Cue the wedding planner. It’s a tough job, but also a tremendously rewarding one. Getting certified is a fantastic way to get a leg up on the competition and ensure that you’ve been exposed to the many facets of this dynamic job. It is important to find the right certification program for you. This guide focuses on what skill training and courses you can expect to encounter along the way.
Landing a wedding planning job
There are two common paths to becoming a successful wedding planner. Either you run your own business or work as part of someone else’s. Both are valid, and both require specific personal traits as well as professional skills.
Many employers do require a certificate, but you don’t technically need one to start your own business. However, there is a ton of value in making the investment. We discuss this further below.
A wedding planner’s personal traits
- Empathy: Understanding how other people feel and being able to feel it yourself. This is arguably the number one trait you must cultivate to succeed as a wedding planner. Your betrothed clients may be in high emotional states, there are family and friends whizzing around, suppliers and venue coordinators… all human beings who could be having a terrible day. You need to be able to pick up on this, manage the bad, channel the good.
- Cool head under pressure. It’s going to get crazy. Thousands of moving pieces, inevitable setbacks, panicking clients. This is a trait that’s tough to teach: practice and a steadfast mindset are the keys to improvement.
Professional skills: the wedding planner certificate
The value of a certification is its signal. It tells potential clients and employers that you’ve run the gamut on the wide variety of elements that make a wonderful wedding possible. But do not forget the signal it gives to you. Your wedding planning certificate should always be a reminder of the foundational education that marked the evolution of your journey into the profession!
No two programs are exactly the same, but we’ve attempted to organize the bulk of what you’ll learn into three overarching categories.
1. Project management mastery
This is the guts of it all, the “thousand moving pieces” aspect of the job. Orchestrating the timing and cost of catering, supplies, communication, music, photography, guests and more requires outstanding organization and negotiation tactics.
Your courses should:
- Show you how to architect the whole production.
- Arm you with the tools you’ll need. In today’s day and age, you better believe a lot of them will be digital!
- Prepare you for what each standard stakeholder (e.g. catering) expects and needs.
- Train you in budgeting, contracting and negotiation tactics.
- Expose you to range of potential roadblocks and how to deal with them.
2. Business acumen
Even if you’re not planning on being self-employed, every good wedding planner needs to understand the fundamentals of the business itself. This is more of the “behind the scenes” part of the job: what you’re doing when not actively bringing a wedding together.
Your courses should:
- Familiarize you with event laws and regulations, and how to identify which apply at State or Municipal levels.
- Develop your sales and presentation skills–critical for generating new business.
- Give you a foundational understanding of event marketing, which includes leveraging public relations and social media.
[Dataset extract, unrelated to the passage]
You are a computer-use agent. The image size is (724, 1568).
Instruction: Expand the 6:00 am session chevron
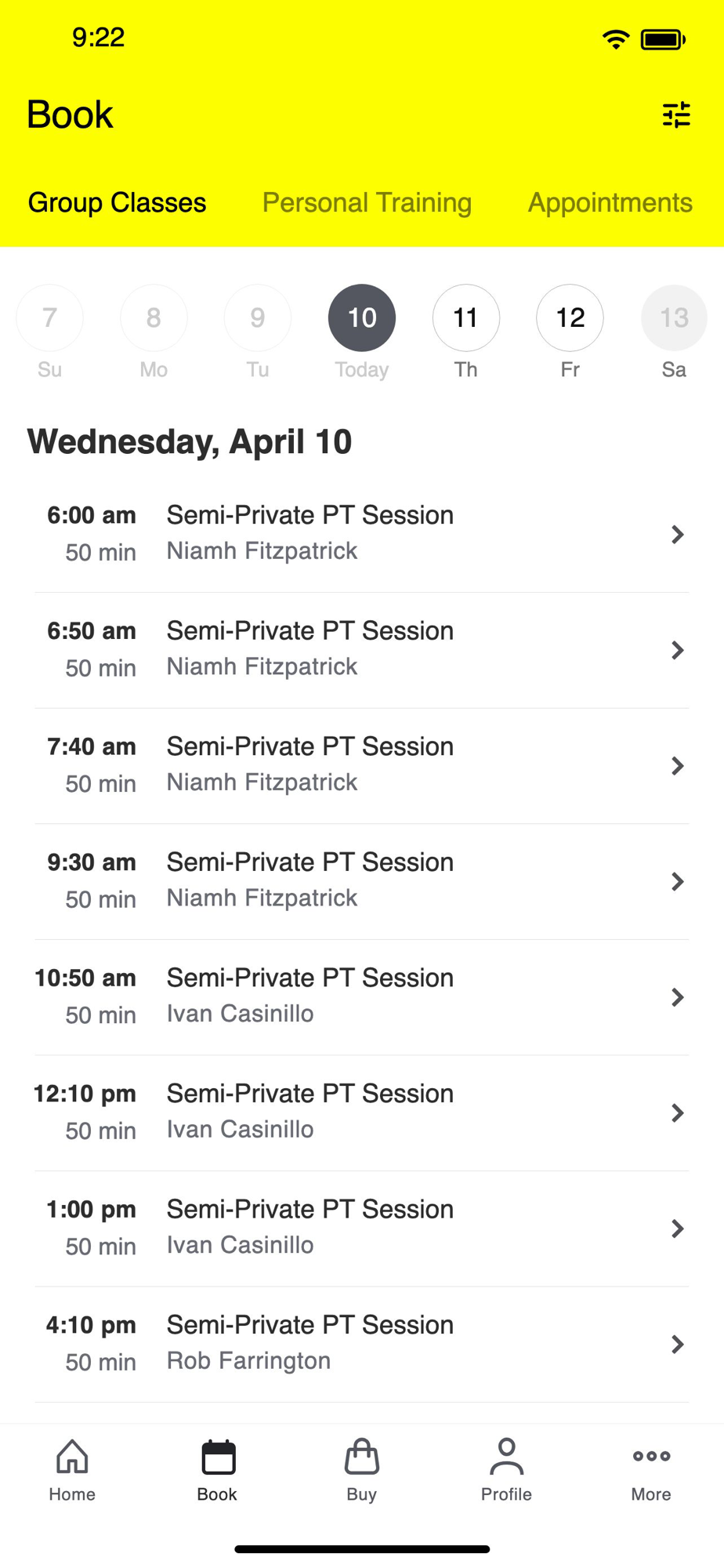coord(678,535)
- Help you set up a legal business (if this is what you’re aiming for) and introduce business structure basics.
- Get you started on developing a professional portfolio.
3. Design & culture
Last but not least is the art of the craft. Your clients will undoubtedly have some kind of vision for their special day, and it will be your job to help them realize it. This may be building up a visual moodboard from the ground up, or sticking the landing on a wacky theme. Either way, it’ll be important for you to have an eye for design and a strong knowledge of cultural norms.
Your courses should:
- Cover various types of etiquette and styles.
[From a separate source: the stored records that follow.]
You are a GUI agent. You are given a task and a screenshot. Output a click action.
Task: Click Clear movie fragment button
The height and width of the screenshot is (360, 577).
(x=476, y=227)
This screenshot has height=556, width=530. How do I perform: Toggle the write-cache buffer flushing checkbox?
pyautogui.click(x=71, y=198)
- Provide an overview of common cultural wedding expectations.
- Offer optional modules in classic wedding design elements, such as floral arrangement or bridal fashion.
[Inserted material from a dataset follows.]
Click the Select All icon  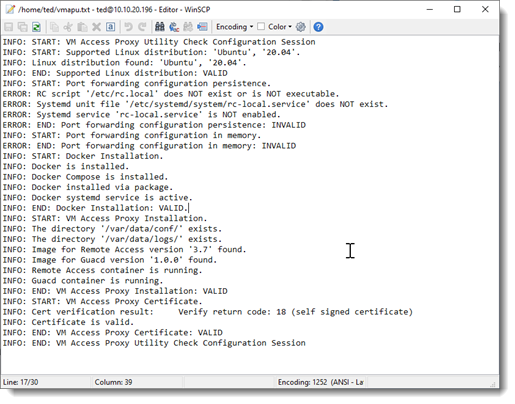tap(110, 27)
Lovegevity’s Wedding Planning Institute
We built our suite of core courses on these three elements, and also offer expansions into areas like fashion show production and corporate event planning as well. When choosing your program, it’s a good idea to scout the courses in detail. If you’re interested in our catalog, you can access a preview here.
To recap: good wedding planners need to have high levels of empathy and know how to act under pressure. This often improves with experience. They also need to be on the top of their game when it comes to project management, business operations (e.g. marketing, sales, legalities) and design.
A quality certification program provides the tools you need to learn and improve upon these skills.
We wish you the best of luck on this journey!